--- Page excerpt ---
BEGIN

I ask that instead of demeaning and provoking—if given the chance, have a meaningful conversation with someone who is falling down the bad-faith rabbit-hole. I have asked that before here, because I do worry that there is a fundamental lack of communication that leads to education. I worry we will forget what discourse is.
I also ask that to give myself the breathing space. To use my platform, regardless of its size, for something positive. Something that creates and fosters growth, rather than something that stifles and destroys.
I also write this because—well, it’d be nice to go to the doctors and finally figure all of this out.
I’ll step off my high horse now, and transition gracefully into a thank you for reading. I appreciate the heck out of you. You’re golden, not just for sitting through my story, but for just being so dang cool.
Take care.
-Connor
--
If you have actual tangible concerns about the vaccine or any vaccine, let’s talk about them I’m happy to discuss anything in good faith with open-minds on both sides.
These are some ideas that are commonly cited as reasons against vaccination:
Herd immunity is a theory – “Theory” as a scientific term is applied to all sorts of things, such as gravity. In science a theory is an in-depth explanation of an observed phenomenon. Hence the “theory of gravity” and the “law of gravity.” Herd immunity explains why infection rate decreases when a significant portion of a population is made immune to a disease.

END

--- Data for analysis ---

BEGIN

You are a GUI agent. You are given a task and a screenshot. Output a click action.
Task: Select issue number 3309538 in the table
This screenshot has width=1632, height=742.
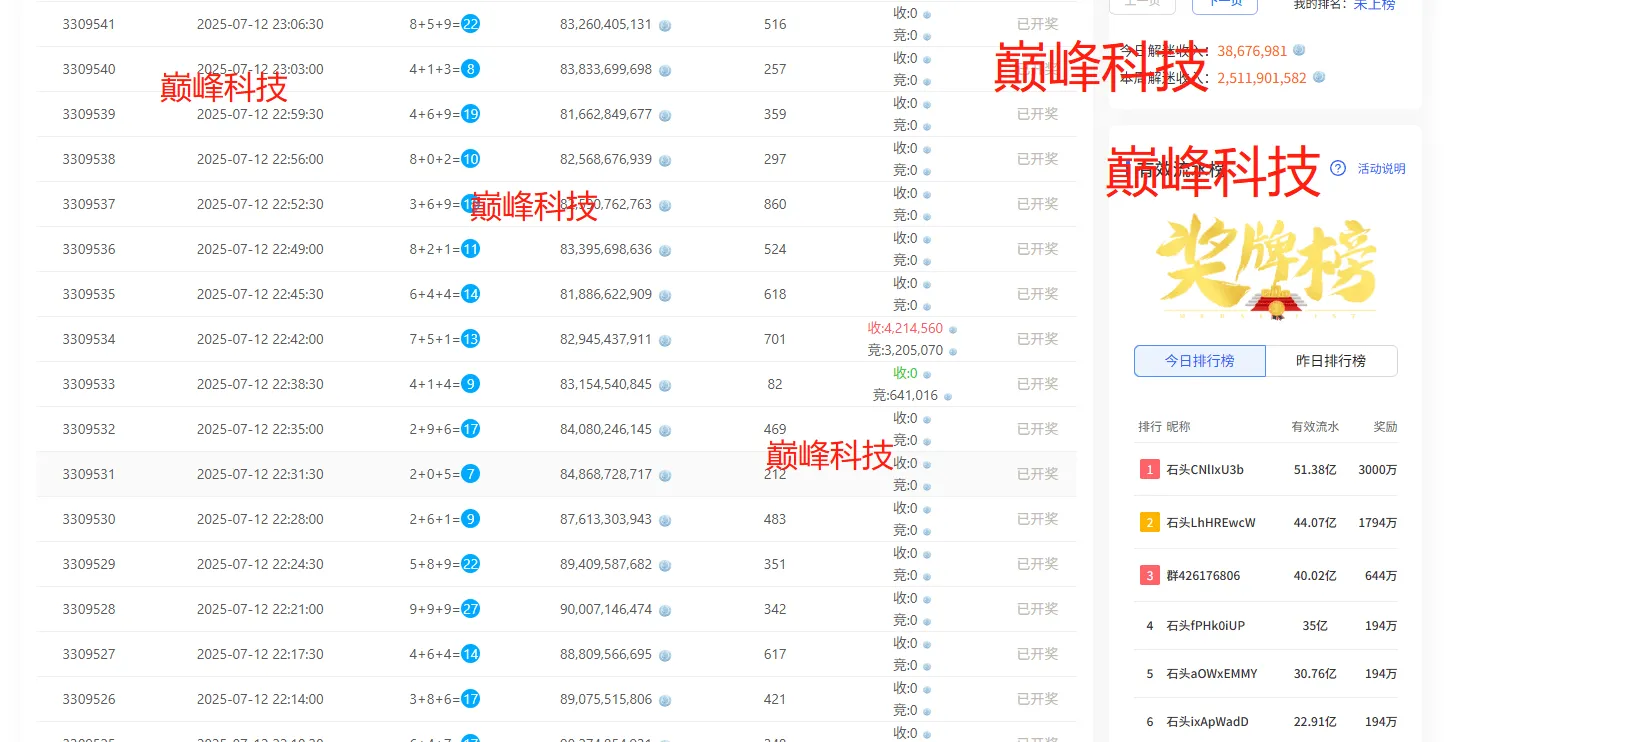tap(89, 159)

END
BEGIN

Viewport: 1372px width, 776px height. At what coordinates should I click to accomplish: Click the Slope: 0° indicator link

END

--- Exercise set ---
1. Reproduce word for word the stretch of the post on vaccines from "I also ask that" through "so dang cool.".
2. In the post on vaccines, what is a theory in science said to be?

--- Results of the tasks ---
1.
I also ask that to give myself the breathing space. To use my platform, regardless of its size, for something positive. Something that creates and fosters growth, rather than something that stifles and destroys.
I also write this because—well, it’d be nice to go to the doctors and finally figure all of this out.
I’ll step off my high horse now, and transition gracefully into a thank you for reading. I appreciate the heck out of you. You’re golden, not just for sitting through my story, but for just being so dang cool.

2. An in-depth explanation of an observed phenomenon.